Did he have traceable cause? He did later, when he learned about the internal test results. But all he had in the beginning was what the engineer assigned to the case said: “He told me, ‘I spent all day on this damn car. I went over it with a fine-tooth comb. Other than that, it’s a tin can.’ What does that mean? He meant that it was a two-thousand-pound car on the road with four-thousand-pound cars. It got hit. It lit up. What do you expect?” It didn’t look like a defect. It looked like simple physics.
Nor did Gioia see a pattern of failure. This was a rare subset of a rare subset of traffic accident. “Usually, just to put something on the docket, I’ve got to have twenty cases, pointing to a similar component that was failing,” Gioia said. “The whole time I managed the Pinto file, I never got above five.” He held out his hand, his finger and thumb separated by a sliver. “In that context of everything else that’s going on, it’s that big.”

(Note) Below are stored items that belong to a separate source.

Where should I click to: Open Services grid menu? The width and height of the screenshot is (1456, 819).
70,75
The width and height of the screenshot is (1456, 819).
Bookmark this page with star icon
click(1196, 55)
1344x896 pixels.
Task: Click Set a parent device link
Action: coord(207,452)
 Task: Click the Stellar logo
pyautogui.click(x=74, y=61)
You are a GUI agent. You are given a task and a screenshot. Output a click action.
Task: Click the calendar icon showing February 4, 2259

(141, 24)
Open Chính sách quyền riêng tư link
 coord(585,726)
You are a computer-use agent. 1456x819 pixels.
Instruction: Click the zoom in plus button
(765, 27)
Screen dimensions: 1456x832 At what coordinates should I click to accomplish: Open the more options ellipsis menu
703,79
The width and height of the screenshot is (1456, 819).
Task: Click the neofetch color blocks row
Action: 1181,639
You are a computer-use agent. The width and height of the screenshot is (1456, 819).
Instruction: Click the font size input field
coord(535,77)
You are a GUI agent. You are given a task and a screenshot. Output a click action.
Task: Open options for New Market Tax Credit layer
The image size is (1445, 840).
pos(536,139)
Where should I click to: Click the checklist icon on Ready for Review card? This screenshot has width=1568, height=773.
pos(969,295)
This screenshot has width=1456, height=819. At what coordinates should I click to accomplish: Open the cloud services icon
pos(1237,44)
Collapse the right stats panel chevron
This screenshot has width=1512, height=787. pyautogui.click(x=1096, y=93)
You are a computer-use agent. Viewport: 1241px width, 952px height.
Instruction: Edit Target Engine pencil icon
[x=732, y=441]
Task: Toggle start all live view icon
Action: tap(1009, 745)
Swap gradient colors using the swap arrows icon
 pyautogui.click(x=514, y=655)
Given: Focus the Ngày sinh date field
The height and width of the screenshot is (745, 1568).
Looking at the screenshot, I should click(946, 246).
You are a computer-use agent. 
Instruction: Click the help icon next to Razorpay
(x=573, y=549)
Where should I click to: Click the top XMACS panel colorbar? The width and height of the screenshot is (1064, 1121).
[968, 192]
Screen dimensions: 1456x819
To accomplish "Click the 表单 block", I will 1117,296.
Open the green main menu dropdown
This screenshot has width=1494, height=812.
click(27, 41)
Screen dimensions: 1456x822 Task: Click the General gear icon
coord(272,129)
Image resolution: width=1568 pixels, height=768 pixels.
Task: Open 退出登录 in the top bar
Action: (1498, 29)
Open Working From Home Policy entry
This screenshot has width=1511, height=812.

In the meantime, he and his colleagues in the recall office were juggling problems, trying to figure out which ones would pass muster with the executives upstairs. “Sometimes we’d look at something and say, ‘It’s not worth putting forth, because there’s no way they’re going to recall this trivial problem,’ ” he said. “And we didn’t want to lose credibility. And, remember, on a personal level, I’m the guy who has a reputation as a bleeding-heart liberal.Gioia will vote to recall anything. So I had to rein myself in a little bit. And you can’t recall everything. You just can’t. You know? You want to recall everything that looks like it might be a problem? Guess what, you just put the company out of business.”
Gioia now chairs the department of management and organization at Penn State’s business school. Some years ago, he put together a study of his role in the Pinto case, and presented it to students. It didn’t go well. “It opened me up to all kinds of criticism,” he said. “People finger-wagging, saying, ‘You’re a bad actor,’ taking me to task for killing people.” He could not explain to a group of students deep in the world of university life how it was to think like an engineer deep in the world of a car company. Now that he is no longer an engineer, even he finds it easy to criticize his former self. “I think I could have made a huge difference if I had just gotten on the horn and started making calls,” he said. “What do you know? What’s going on here? Here’s the pattern I’m seeing from here, what can you tell me about this?” He thinks he could have brought the Pinto case to the attention of Ford’s management earlier; he could have lessened the crisis that followed. Then he remembered what it was like in the recall office, the flood of cases, the complexity and the ambiguity of those cases. If he didn’t rely on the numbers, how would he know what to care about? “I had bigger fish to fry,” he said. “Bigger, more immediate problems to take care of.”
He went back to the office from the chamber of horrors and put the case on the docket. It was a symbolic stand. “I practically got laughed out of the office,” Gioia said. He re-created the dialogue from decades earlier:
Well, come on, Den. We’re going to go in front of the executive panel with this evidence? What do you got? Two or three field reports? Why are we even discussing this?
Well, I just came back from the depot. You should see what I saw.
Den. Come to your senses.
“So I came to my senses,” he said. “I realized, O.K., first of all, I’d done what I trained myself not to do, make decisions on the basis of emotion. And, second, I realized, I had to prove it, and I couldn’t prove it.”
The Pinto case was put to a vote. It lost, 5–0. Gioia voted against it himself.